The Bulgarian Volunteer Corps (Българско опълчение, Болгарское ополчение), which the members known as the Opalchentsi (опълченци), were Bulgarian voluntary army units, who took part in the Russo-Turkish War of 1877–1878. The people in these units were called opalchenets-pobornik (опълченец-поборник) roughly meaning "folk-" or "regiment-combatant".

The Bulgarian voluntary army units for the Russo-Turkish War were gathered after the manifesto of Alexander II of Russia, announcing the War. The meeting point of the Bulgarian volunteers in Russia was the city of Samara. The Bulgarian Opalchentsi were given the Samara flag bearing the images of the Holy Mother and Saints Cyril and Methodius (the flag is kept in the National Museum of Military History in Sofia). The Opalchentsi took an active part in the Second and Fourth Battle of Shipka Pass and after the end of the war went on to form Bulgarian Army.

==Structure==

Major General Nikolai Stoletov was appointed Chief of the Bulgarian militia, with his chief of staff being Colonel Efim Rinkiewicz. Other staff officers were also appointed - Colonel Engelhart, Lieutenant Colonel Fyodor De Preradovic and others. The command staff consisted of 136 officers, among which were Bulgarian officers and non-commissioned officers in the Russian Army:
- Lieutenant-Colonel Konstantin Kesyakov,
- Captain Raicho Nikolov,
- Lieutenants Peter Alexiev, Delev, Petko Stoyanov, Konstantin Shivarov, Atanas Uzunov, Dimitar Filov, Danail Nikolaev, Stefan Lyubomski,
- Sub-lieutenants Stefan Kissov, Avram Gudzhev, Olympiy Panov and Costa Panitsa.
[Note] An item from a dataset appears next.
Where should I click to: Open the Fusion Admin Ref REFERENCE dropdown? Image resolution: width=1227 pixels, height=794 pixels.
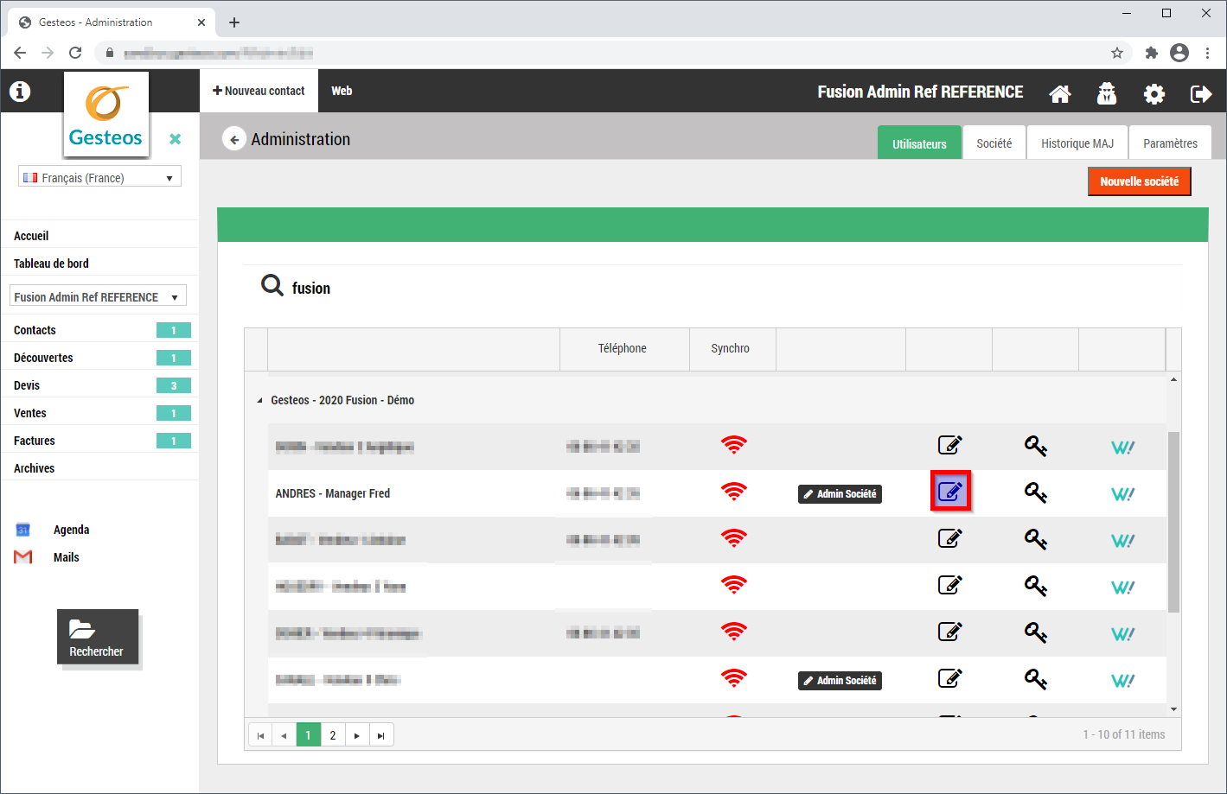(x=98, y=296)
Friendly doctors were appointed, including the Bulgarians Konstantin Bonev, Sava Mirkov, Konstantin Vesenkov, Andrei Bogdanov, Ivan Panov, Yakov Petkovich.

The militias were trained by Russian officers. They were armed with the Chassepot rifle, which was bought by the Ministry of Defense and the Moscow Slavic Committee. In terms of numbers and structure, the militia was comparable to a reinforced wartime infantry division. It consisted of 3 militia brigades, each consisting of 2 militia "druzhina" (the equivalent of a battalion) of 5 companies each. Later on, 6 more independent detachments formed later are included.

The Bulgarian militia units were commanded by:
- 1st Militia Brigade, commanded by Colonel Korsakov,
- 2nd Militia Brigade, commanded by Colonel Leonid Vyazemski,
- 3rd Militia Brigade, commanded by Colonel Mikhail Tolstoy.

Other independent detachments were:
- 7th Militia druzhina, commanded by Lieutenant-colonel Tizenkhausen,
- 8th Militia druzhina, commanded by Staff-captain Merchanski,
- 9th Militia druzhina, commanded by Lieutenant-colonel Lvov,
- 10th Militia druzhina, commanded by Major Dorshlung,
- 11th Militia druzhina, commanded by Lieutenant-colonel Gasparevski,
- 12th Militia druzhina, commanded by Major Kornilovech.

==Honours==
One of the poems in Ivan Vazov's Epic of the Forgotten, namely "Opalchentsite na Shipka", is dedicated to them.
Opalchenie Peak in Vinson Massif, Antarctica, is named after the Bulgarian Volunteer Force in the 1877–1878 Russo-Turkish War and the Macedonian-Adrianopolitan Volunteer Corps in the 1912–1913 Balkan Wars.